SLG » Topics » Other Matters

This excerpt taken from the SLG DEF 14A filed Apr 30, 2009.

Other Matters

        The Board does not know of any matters other than those described in this proxy statement that will be presented for action at the annual meeting. If other matters are presented, proxies will be voted in accordance with the discretion of the proxy holders.

    By Order of our Board of Directors

 

 

GRAPHIC

Andrew S. Levine
Secretary

New York, New York
April 30, 2009

59



Appendix A: Director Independence Standards

        Our Corporate Governance Guidelines provide that a majority of the members of our Board of Directors meet the independence requirements set forth, from time to time, in the listing standards of the New York Stock Exchange and any other applicable laws, rules or regulations, including, without limitation, any rules promulgated by the Securities and Exchange Commission.
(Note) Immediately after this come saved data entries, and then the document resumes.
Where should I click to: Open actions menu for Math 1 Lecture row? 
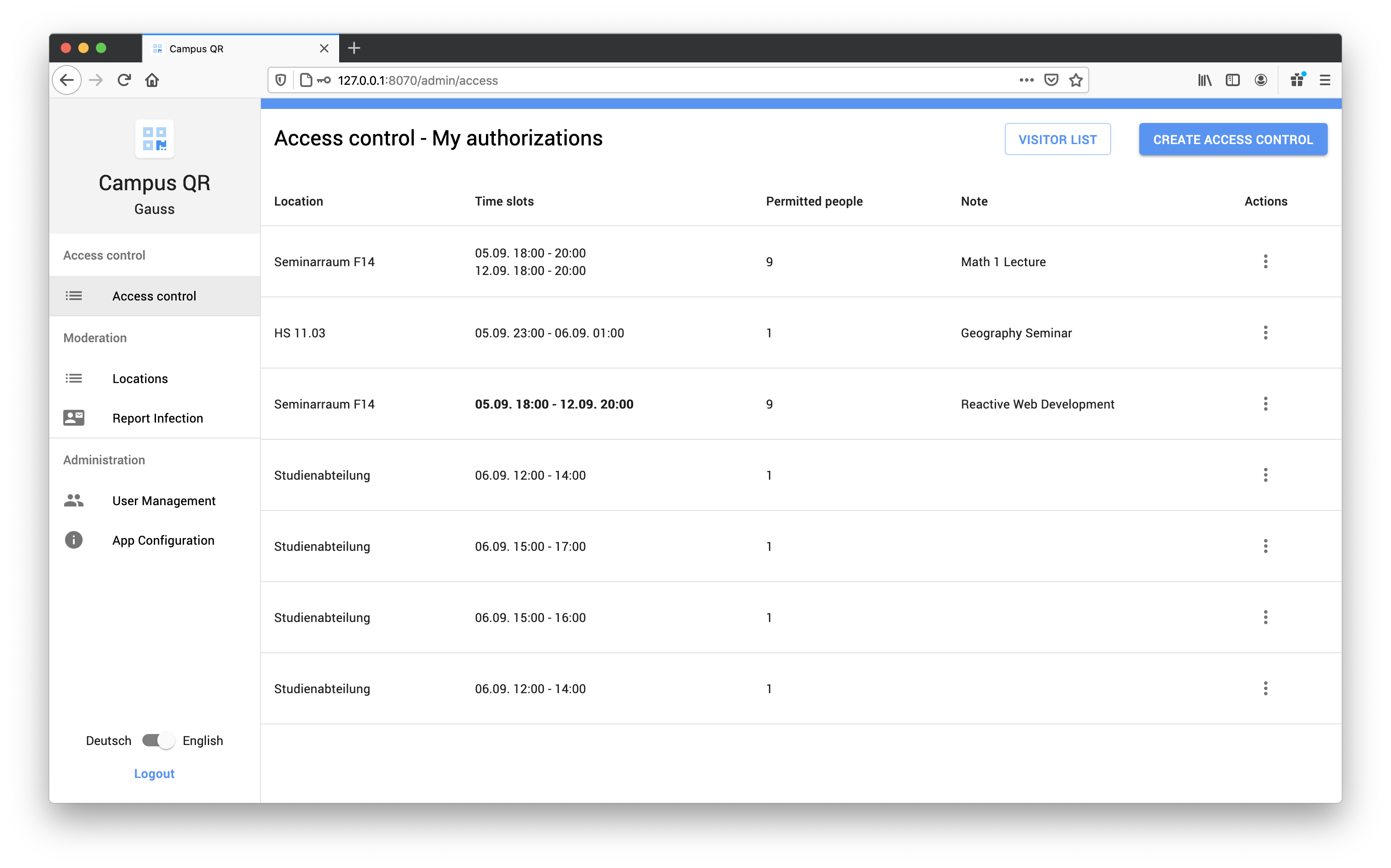(x=1265, y=261)
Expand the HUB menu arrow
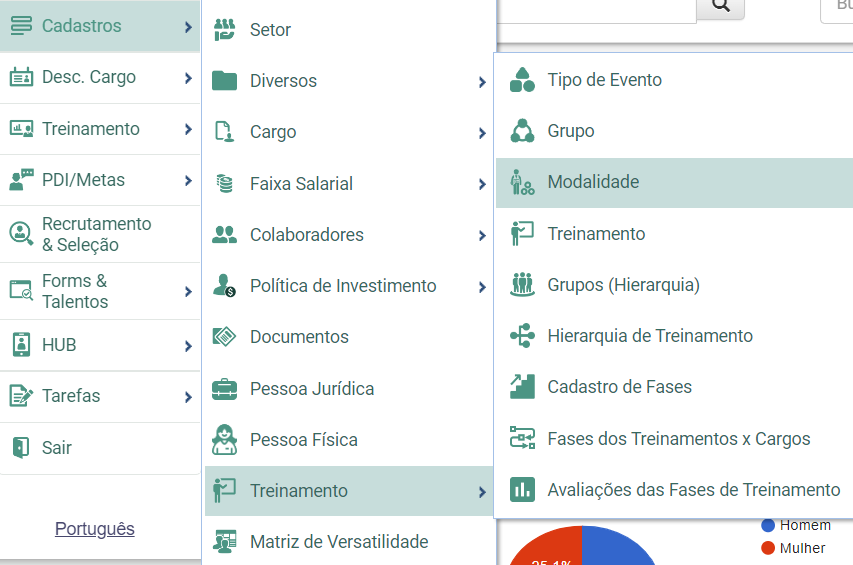853x565 pixels. click(188, 346)
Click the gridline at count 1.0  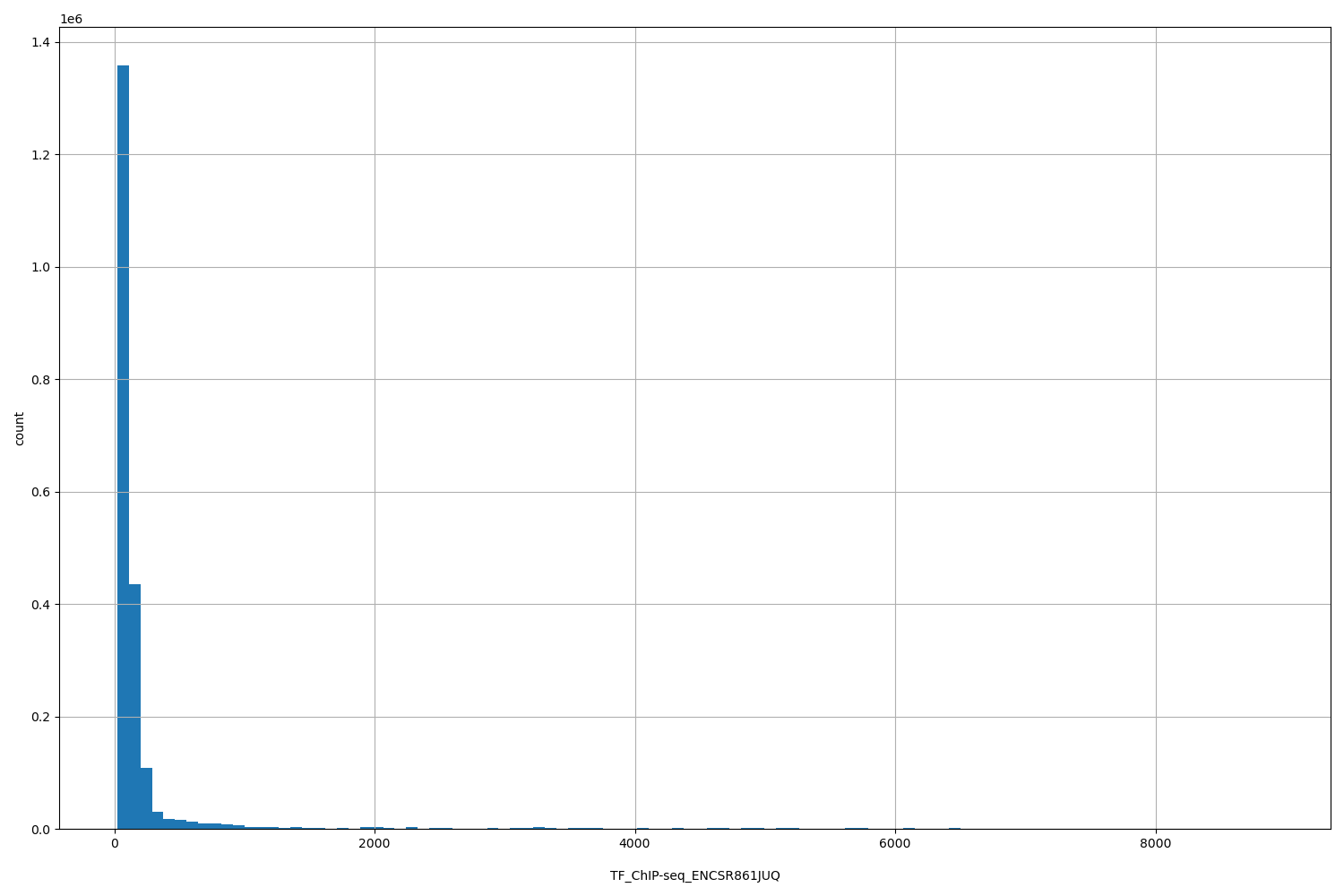pyautogui.click(x=627, y=267)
For a director to be deemed "independent," the Board of Directors must affirmatively determine that the director has no material relationship with SL Green Realty Corp. ("SLG"), either directly or as a partner, stockholder or officer of an organization that has a relationship with SLG. In making its determination, the Board of Directors will be assisted by the following independence standards. Any director who does not satisfy all of the following standards will be precluded from qualifying as "independent." The determination of the Board of Directors will be disclosed in SLG's annual proxy statement distributed to stockholders.

1.
During the last three years, SLG has not employed the director or (except in a non-executive officer capacity) any of his or her immediate family members.

2.
During any twelve-month period within the last three years, neither the director, nor any of his or her immediate family members, has received more than $120,000 in direct compensation from SLG or any of its subsidiaries, other than fees for board and board committee service, pension or other forms of deferred compensation for prior service (provided such compensation is not contingent in any way on continued service).

3.
The director is not a current partner or employee of a firm that is SLG's internal or external auditor.

4.
The director does not have an immediate family member who is a current partner of a firm that is SLG's internal or external auditor.

5.
The director does not have an immediate family member who is a current employee of SLG's internal or external auditor and personally works on SLG's audit.

6.
During the past three years, neither the director, nor any of his or her immediate family members, was a partner or employee of SLG's internal or external auditor and personally worked on SLG's audit within that time.

7.
During the past three years, neither the director, nor any of his or her immediate family members, has been employed as an executive officer of another company where any of the present executive officers of SLG or any of its subsidiaries at the same time serves or served on that company's compensation committee.

8.
The director is not currently an employee, nor is any of his or her immediate family members currently an executive officer, of a company, other than a charitable organization, that made payments to, or received payments from, SLG or any of its subsidiaries for property or services in an amount which, in the last three fiscal years, exceeded the greater of $1 million or 2% of such other company's consolidated gross revenues.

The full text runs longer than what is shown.